CLI · Web UI · MCP server · Architecture · Journal


workspace

home

The hero shot above is a real run on type 2 diabetes mellitus — agent picked PPARG (the textbook target), found LY-510929 and Rosiglitazone as top FDA-approved repurposing leads, structure rendered from PDB 1FM6. More screenshots (report, alternate diseases) live in docs/screenshots/.


You give it a disease name. It picks a target, finds underexplored druggable alternatives, surfaces FDA-approved drugs that bind that target but are approved for other diseases, and ranks candidate compounds — all by chaining public bioinformatics APIs through a Gemini function-calling loop with persistent memory.

disease name  ───►  ranked drug candidates + research leads
                    target rationale + 3D structure + cross-indication hits

It is not a wet-lab tool. It is a time-saving triage layer between a researcher and the literature: the kind of work that takes a grad student a week, the harness does in minutes against UniProt, OpenTargets, RCSB PDB, AlphaFold DB, and ChEMBL.


Why this exists

Most "AI for drug discovery" demos do exactly one thing: pick a known disease, pick a known target, find a known approved drug, declare victory. That's a smoke test, not a research tool — anyone can Google PPARG for diabetes.

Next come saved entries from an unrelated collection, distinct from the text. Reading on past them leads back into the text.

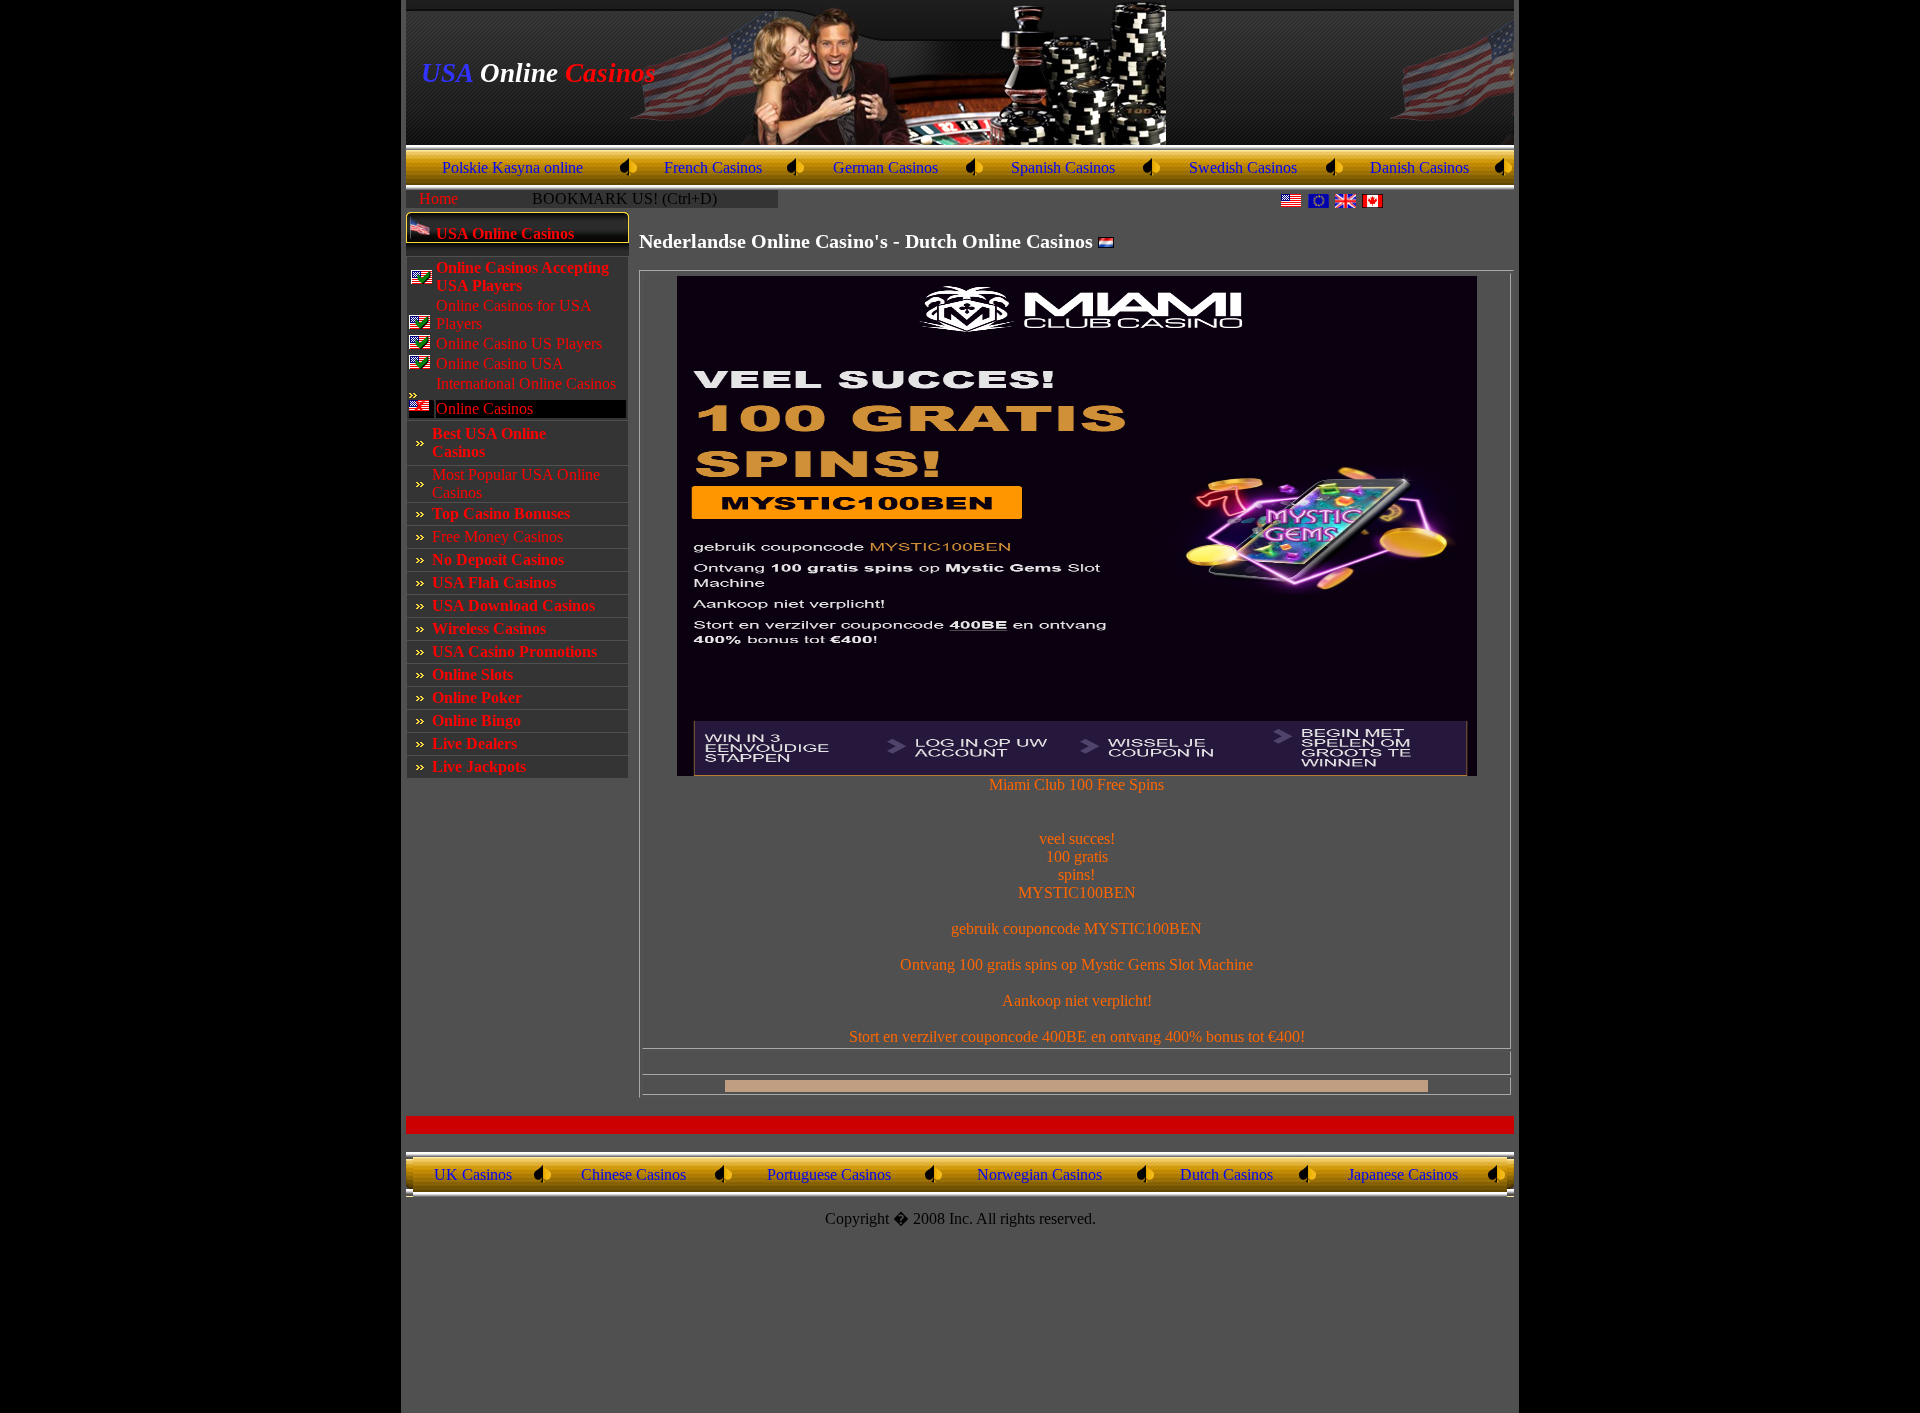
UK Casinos (473, 1174)
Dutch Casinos (1226, 1174)
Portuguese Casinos (829, 1174)
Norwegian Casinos (1039, 1174)
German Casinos (885, 167)
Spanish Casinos (1063, 167)
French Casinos (713, 167)
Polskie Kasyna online (512, 167)
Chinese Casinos (633, 1174)
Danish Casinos (1419, 167)
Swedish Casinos (1243, 167)
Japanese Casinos (1403, 1174)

The interesting work happens at three places where a researcher actually needs help:

  1. What proteins look druggable for this disease but nobody's tried hard? High genetic-association × low drug-development activity. Triaging the "high biology, low chemistry" list is a literature-week of work.
  2. For this target, are any approved drugs binding it that are approved for something else entirely? Real repurposing wins (metformin → cancer, sildenafil → PH) come from this exact pattern.
  3. For diseases without an obvious canonical answer, what target is the most clinically actionable right now? The agent has to reason over current OpenTargets evidence, not parrot 1990s textbooks.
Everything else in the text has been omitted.